STORED ROWS ->
## START

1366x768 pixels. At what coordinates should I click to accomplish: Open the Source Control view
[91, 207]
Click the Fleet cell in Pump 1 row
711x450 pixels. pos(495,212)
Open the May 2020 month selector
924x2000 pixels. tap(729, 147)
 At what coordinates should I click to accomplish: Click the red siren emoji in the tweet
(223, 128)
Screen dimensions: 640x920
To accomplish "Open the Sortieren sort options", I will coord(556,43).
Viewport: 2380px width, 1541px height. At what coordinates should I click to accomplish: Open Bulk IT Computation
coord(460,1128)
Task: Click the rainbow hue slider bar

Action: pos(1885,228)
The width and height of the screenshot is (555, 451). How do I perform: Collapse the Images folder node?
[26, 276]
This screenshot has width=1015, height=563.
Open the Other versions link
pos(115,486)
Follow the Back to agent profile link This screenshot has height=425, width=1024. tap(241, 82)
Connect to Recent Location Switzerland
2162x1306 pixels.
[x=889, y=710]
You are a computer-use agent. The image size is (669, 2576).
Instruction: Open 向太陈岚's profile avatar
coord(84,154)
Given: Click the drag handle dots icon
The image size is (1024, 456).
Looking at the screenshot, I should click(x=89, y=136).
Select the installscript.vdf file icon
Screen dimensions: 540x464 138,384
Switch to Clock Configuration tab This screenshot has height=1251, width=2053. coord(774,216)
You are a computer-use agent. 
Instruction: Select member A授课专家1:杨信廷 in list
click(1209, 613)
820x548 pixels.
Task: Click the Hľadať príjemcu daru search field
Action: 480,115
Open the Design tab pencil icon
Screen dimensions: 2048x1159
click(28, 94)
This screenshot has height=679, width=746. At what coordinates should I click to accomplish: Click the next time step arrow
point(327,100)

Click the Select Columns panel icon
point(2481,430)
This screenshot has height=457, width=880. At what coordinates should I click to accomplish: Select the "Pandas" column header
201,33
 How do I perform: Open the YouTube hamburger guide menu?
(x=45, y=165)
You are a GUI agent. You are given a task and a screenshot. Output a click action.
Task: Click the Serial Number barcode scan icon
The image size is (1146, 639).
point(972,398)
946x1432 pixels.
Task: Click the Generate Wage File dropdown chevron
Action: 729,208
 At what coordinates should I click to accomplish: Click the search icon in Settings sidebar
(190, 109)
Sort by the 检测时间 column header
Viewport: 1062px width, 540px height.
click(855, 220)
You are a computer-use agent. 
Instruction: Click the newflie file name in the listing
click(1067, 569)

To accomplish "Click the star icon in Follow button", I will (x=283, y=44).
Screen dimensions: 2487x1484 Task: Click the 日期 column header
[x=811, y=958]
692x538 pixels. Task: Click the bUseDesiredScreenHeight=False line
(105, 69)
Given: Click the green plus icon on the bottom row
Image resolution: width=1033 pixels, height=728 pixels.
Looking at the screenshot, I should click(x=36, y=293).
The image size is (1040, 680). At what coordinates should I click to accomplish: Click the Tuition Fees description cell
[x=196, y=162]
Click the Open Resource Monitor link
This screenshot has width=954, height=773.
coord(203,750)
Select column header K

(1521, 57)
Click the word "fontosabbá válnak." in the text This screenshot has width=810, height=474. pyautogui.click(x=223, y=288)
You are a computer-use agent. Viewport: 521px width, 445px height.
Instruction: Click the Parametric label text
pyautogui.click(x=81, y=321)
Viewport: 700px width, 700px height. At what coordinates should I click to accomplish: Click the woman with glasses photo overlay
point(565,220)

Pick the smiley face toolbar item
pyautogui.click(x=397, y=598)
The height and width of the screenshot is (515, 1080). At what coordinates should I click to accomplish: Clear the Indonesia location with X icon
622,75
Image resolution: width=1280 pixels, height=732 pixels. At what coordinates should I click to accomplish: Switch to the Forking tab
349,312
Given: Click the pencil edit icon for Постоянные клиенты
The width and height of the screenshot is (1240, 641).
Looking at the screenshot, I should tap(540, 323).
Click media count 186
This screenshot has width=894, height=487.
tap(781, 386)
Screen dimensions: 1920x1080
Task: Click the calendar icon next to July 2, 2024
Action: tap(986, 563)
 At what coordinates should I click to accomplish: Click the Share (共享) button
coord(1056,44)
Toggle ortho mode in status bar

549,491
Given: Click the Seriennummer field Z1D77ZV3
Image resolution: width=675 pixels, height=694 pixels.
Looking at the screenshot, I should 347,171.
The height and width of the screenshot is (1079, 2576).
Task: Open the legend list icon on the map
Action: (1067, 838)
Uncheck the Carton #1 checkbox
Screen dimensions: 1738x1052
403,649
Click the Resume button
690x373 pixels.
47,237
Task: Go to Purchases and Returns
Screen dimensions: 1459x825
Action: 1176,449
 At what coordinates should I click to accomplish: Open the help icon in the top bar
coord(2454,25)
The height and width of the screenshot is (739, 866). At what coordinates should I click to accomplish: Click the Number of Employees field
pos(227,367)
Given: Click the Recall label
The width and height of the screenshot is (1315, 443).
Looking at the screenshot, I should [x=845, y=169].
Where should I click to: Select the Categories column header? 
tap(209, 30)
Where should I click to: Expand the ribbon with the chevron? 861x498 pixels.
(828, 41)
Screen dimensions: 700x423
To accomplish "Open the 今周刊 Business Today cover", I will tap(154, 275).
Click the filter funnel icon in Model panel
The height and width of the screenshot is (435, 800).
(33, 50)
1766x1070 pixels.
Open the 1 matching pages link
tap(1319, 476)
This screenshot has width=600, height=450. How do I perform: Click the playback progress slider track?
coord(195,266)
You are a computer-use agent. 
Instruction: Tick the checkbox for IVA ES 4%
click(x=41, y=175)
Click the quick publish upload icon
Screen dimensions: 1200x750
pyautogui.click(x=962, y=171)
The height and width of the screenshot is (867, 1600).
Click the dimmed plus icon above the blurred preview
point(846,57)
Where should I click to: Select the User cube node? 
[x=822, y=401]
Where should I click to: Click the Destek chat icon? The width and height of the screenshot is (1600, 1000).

## END

PROMPT ->
Copy the items word for word, starting at the line containing "How do I perform: Open" and ending after the line containing "Looking at the screenshot, I should click(x=36, y=293).".

TASK ANSWER ->
 How do I perform: Open the YouTube hamburger guide menu?
(x=45, y=165)
You are a GUI agent. You are given a task and a screenshot. Output a click action.
Task: Click the Serial Number barcode scan icon
The image size is (1146, 639).
point(972,398)
946x1432 pixels.
Task: Click the Generate Wage File dropdown chevron
Action: 729,208
 At what coordinates should I click to accomplish: Click the search icon in Settings sidebar
(190, 109)
Sort by the 检测时间 column header
Viewport: 1062px width, 540px height.
click(855, 220)
You are a computer-use agent. 
Instruction: Click the newflie file name in the listing
click(1067, 569)

To accomplish "Click the star icon in Follow button", I will (x=283, y=44).
Screen dimensions: 2487x1484 Task: Click the 日期 column header
[x=811, y=958]
692x538 pixels. Task: Click the bUseDesiredScreenHeight=False line
(105, 69)
Given: Click the green plus icon on the bottom row
Image resolution: width=1033 pixels, height=728 pixels.
Looking at the screenshot, I should click(x=36, y=293).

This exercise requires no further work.